A Simple Artificial Intelligence Capable of Basic Reading Comprehension

Machine Learning, UncategorizedSeptember 17, 2015

I was interested in an artificial intelligence that could do reading comprehension, but surprisingly, I could not find much on the topic. I decided to try and create an AI that could do some basic reading comprehension and I got some good results:

Short Passage (Input):
Mary went sledding with her family. Mary won a race against her brother to the bottom of a hill. Mary cheered because it was her first time winning.

Input: Where did Mary go?
Output: Sledding

Input: What did Mary win?
Output: A race

Input: Who did Mary win a race against?
Output: Her brother

Input: Where did Mary win a race to?
Output: The bottom of the hill

Input: Why did Mary cheer?
Output: Because it was her first time winning

As we can see, the program can actually answer the questions about the passage.

Full Source Available Here

Introduction

What I am trying to accomplish is program capable of artificial semantic memory. Semantic memory refers to how we store our explicit knowledge and facts about the world. For example, our memory of our birth date or our knowledge that humans are mammals. I wanted to be able to make something that was able to read a passage and answer any questions I had.

Abstract Idea

An abstract idea of how I accomplished artificial semantic memory was to create a structure that can store a sentence in a different way that can be used to answer questions.

1. Structure the relationships betweens objects (nouns) in the sentence.

For example, in the sentence “Mary went sledding with her family”, there are three objects “Mary”, “sledding” and “her family”. Mary has a verb “go” (present tense of went) with the object “sledding”. The verb “go” is “with” the object “her parents”.

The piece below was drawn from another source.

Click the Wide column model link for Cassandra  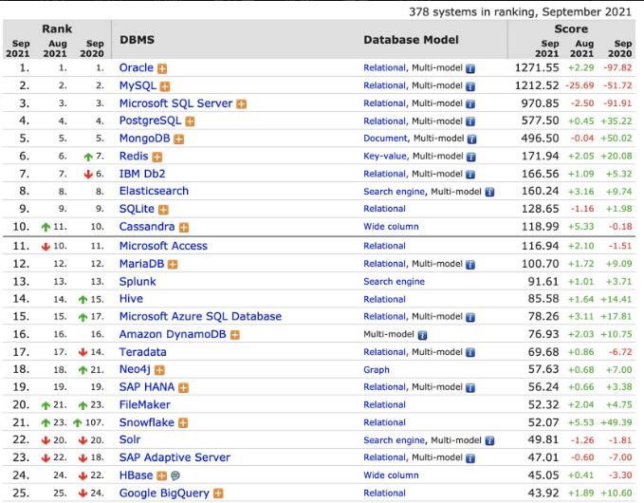click(391, 228)
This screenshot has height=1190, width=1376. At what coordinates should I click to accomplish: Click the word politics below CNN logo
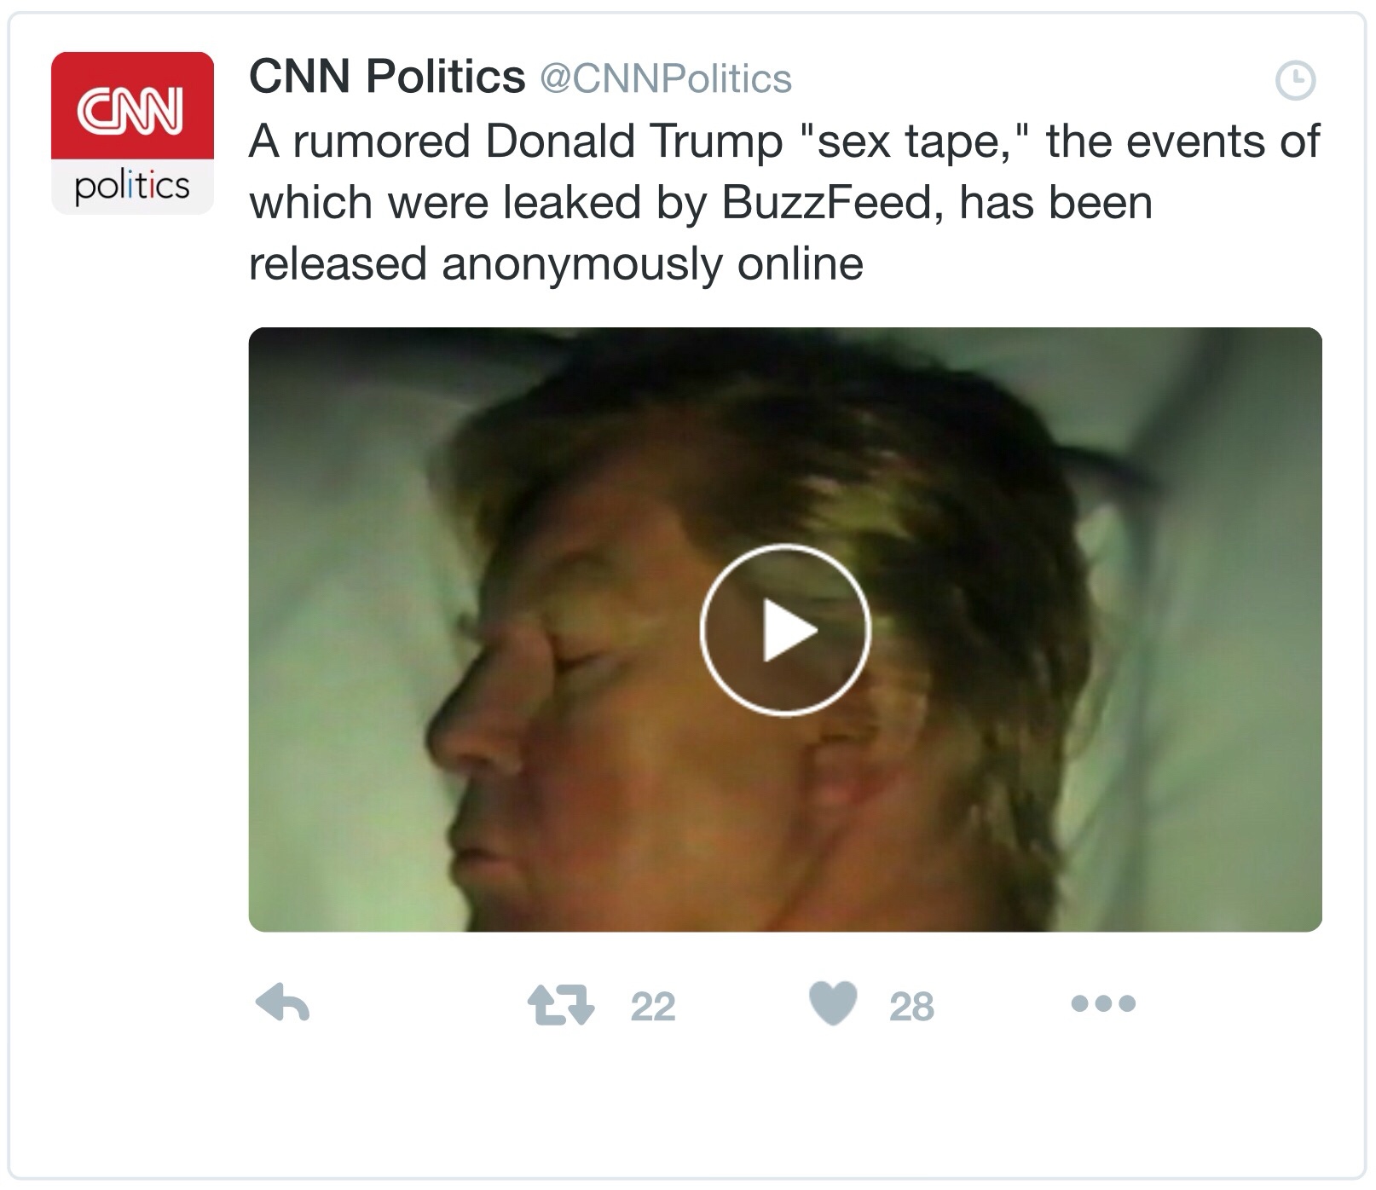(132, 186)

After brainstorming different ways to represent the relationships between objects and actions, I came up with a structure similar to a trie which I will call a “word graph”. In a word graph, each word is a node and the edges are actions or propositions.

Examples:

Mary went sledding with her family

Mary won a race against her brother to the bottom of the hill

Mary cheered because it was her first time winning

2. Answer questions using the structure.

A key observation to answering questions is that they can be reworded to be fill in the blanks.

Examples:

Where did Mary go -> Mary went _______

What did Mary win -> Mary won _______

Who did Mary win a race against? -> Mary won a race against _______

Why did Mary cheer -> Mary cheered because/since _______

We can use this observation to read out answers from our tree structure. We can parse the question, convert it to a fill in the blank format and then

Example:

Mary went _____

By following the tree, we see that we should put “sledding” in the blank.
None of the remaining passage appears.